• **Okuma metni**
╔══
Aşk’ı yazacağım.

“Aşk onunla ilgili değildi, olmayacak. Yerine başkası gelecek......

Aşk’ı yazacağım.
Çok eski, bir film müziği (Mazlum Çimen) çıktı bugün karşıma. Ona ithafen,

Aşk’ı yazacağım.

*önbilgi-bu yazı, okumalarını dolar ile yapıp, kariyeri yenilip yutulacak bir şey sananlar için değildir. Vakit kaybetmeyin.

Pek sevdiğim kadınlardan #EceTemelkuran ın dehşetengiz bir lafı vardır:

“Aşk onunla ilgili değildi, olmayacak. Yerine başkası gelecek. Aşk hep sende kalacak.”

Düşünseniz hatırlarsınız henüz 20 li yaşlarda “aşk” ancak bir bedende imgelenebilen bir meseleyken, biraz ruhla bedenin dengesini bulduğu 30’larda bedenden pek de soyut bir şey olduğunu öğretti bize.
╚══
• **Kayıtlı veriler**
╔══
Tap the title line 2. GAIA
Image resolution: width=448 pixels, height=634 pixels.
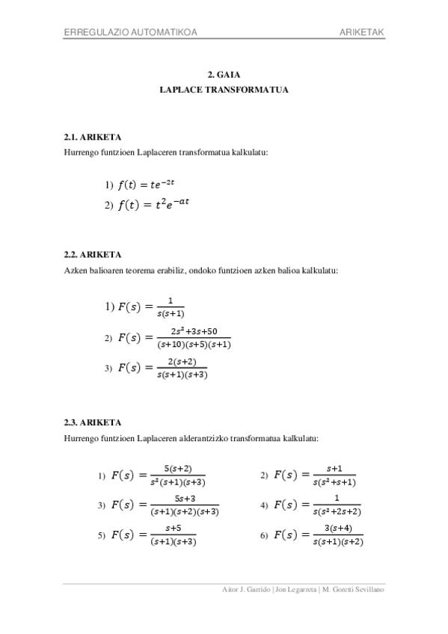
╚══
• **İstenen**
Aşk üzerine yazıyı son cümlesinden sonra kaldığı yerden sürdürün. Buradaki verilerin aşk üzerine yazıyla hiçbir bağlantısı yoktur.

• **Alıştırma çıktısı**
Israrcı olmayı bıraktık mesela ilk önce. “Benim” demeyi bıraktık. “Benim olmalı” demeyi bıraktık hemen sonra.

Ve ne gülünçtür ki, o, ben ve benim demeyi bıraktığımız anda “aşk’ın” bir bedene sığamayacak büyüklükte bir kudret olduğunu anlayıverdik.

Yüksek sesle söylenmez (ki ben yüksek sesle söylenmeyen şeyleri söylemeyi severim:) Mevlana ile Şems’in aşk’ını yolu yordamınca açıklayamayınca kendilerine göre yorumlar yapanlar olmuştur, bilirsiniz Mevlana, Kira Hatun’la evlidir, çocukları (4) vardır. Peki Şems’e duyduğu “aşk” bedenle izah edilebilir mi?

Peki siz “aşk’ı” neyle anlar, nasıl anlatırsınız?

Mesela ben “aşık bir kadınımdır” yaradılışım böyle. Bunun bir erkek ile ilgili olduğuna inanıp aldandığım zamanlar olmuştur:)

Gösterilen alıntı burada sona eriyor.